• [Document extract]:

NOPE. hahahaha. Which is all good. Massive learning curves are fun.

So, machine wouldn't talk to the computer at all. I figure I'll just build my own. Which went well up until spindle control!

Okay, to the root of the problem. I cannot find a wiring diagram so I am limited to what I can see in front of me and touch with a meter.

I have a cherry hall sensor on spindle, wired to a DB25 board. (Photo attached)

I wired:

GND - GND
Sensor - P10
Power - PWM 0-10 Spindle Speed

Now, inside the lathe is where I am a bit lost. I have to wire the motor in and wire in relays that take signal from the board to turn spindle on/off and reverse.

I have attached a nice grade 3 drawing of what I can see for wiring (haha sorry in advance).

The lines go as follow:

Blue to wall- R - km1 (T3)

Brown to wall - S - km1 (T2)

Z2

Black from motor- Z1 - km1 (T1)

Brown to motor - V2 - bottom left amp board -
top amp R2 - km3 (T1)/km2(T1)

• [Work instructions]:
Say whether each statement agrees with the lathe wiring post, answering yes or no and quoting the deciding words of the post. 1. The writer has a wiring diagram to work from. 2. The spindle's hall sensor is wired to a DB25 board. 3. The blue line runs to the wall and to km1 (T3).

Data records:
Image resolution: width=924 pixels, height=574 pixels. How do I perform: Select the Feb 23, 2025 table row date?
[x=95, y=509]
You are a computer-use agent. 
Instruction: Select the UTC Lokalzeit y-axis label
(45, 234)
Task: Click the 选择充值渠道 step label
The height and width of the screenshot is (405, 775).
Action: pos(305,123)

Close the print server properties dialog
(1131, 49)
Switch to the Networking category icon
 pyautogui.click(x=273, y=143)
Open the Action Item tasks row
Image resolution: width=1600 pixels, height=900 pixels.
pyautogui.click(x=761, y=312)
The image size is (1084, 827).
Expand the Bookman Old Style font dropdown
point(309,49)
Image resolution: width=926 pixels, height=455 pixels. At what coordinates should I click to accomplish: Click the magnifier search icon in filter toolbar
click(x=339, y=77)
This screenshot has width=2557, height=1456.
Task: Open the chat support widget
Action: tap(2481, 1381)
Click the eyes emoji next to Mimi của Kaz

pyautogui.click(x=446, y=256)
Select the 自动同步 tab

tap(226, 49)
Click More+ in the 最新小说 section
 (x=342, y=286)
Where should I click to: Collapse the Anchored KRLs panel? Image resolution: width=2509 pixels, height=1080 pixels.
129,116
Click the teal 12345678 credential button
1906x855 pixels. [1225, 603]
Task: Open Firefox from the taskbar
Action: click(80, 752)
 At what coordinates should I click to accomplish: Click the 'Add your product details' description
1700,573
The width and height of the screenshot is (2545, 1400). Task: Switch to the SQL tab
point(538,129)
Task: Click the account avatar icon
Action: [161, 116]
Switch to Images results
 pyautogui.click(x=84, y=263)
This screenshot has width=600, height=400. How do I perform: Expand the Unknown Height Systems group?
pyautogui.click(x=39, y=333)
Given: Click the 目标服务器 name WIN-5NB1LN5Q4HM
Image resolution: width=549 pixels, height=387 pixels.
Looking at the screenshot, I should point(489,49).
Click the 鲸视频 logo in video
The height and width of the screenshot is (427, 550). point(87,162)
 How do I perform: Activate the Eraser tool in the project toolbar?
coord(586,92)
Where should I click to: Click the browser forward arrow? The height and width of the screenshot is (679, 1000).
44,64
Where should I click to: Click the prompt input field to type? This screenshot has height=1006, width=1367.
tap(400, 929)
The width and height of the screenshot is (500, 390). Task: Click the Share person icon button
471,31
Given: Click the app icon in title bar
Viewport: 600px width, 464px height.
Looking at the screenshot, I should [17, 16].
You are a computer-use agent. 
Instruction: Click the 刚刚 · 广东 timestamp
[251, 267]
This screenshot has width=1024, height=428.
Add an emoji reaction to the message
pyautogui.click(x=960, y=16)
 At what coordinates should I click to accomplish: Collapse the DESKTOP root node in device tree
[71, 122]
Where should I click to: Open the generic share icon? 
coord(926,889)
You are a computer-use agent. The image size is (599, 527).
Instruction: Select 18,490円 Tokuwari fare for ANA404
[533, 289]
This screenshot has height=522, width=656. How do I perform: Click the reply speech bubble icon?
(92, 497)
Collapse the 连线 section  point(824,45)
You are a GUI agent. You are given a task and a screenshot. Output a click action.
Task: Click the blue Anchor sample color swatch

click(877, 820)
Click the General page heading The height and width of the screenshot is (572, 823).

• [Written solution]:
1. No: "I cannot find a wiring diagram so I am limited to what I can see in front of me and touch with a meter."
2. Yes: "I have a cherry hall sensor on spindle, wired to a DB25 board."
3. Yes: "Blue to wall- R - km1 (T3)"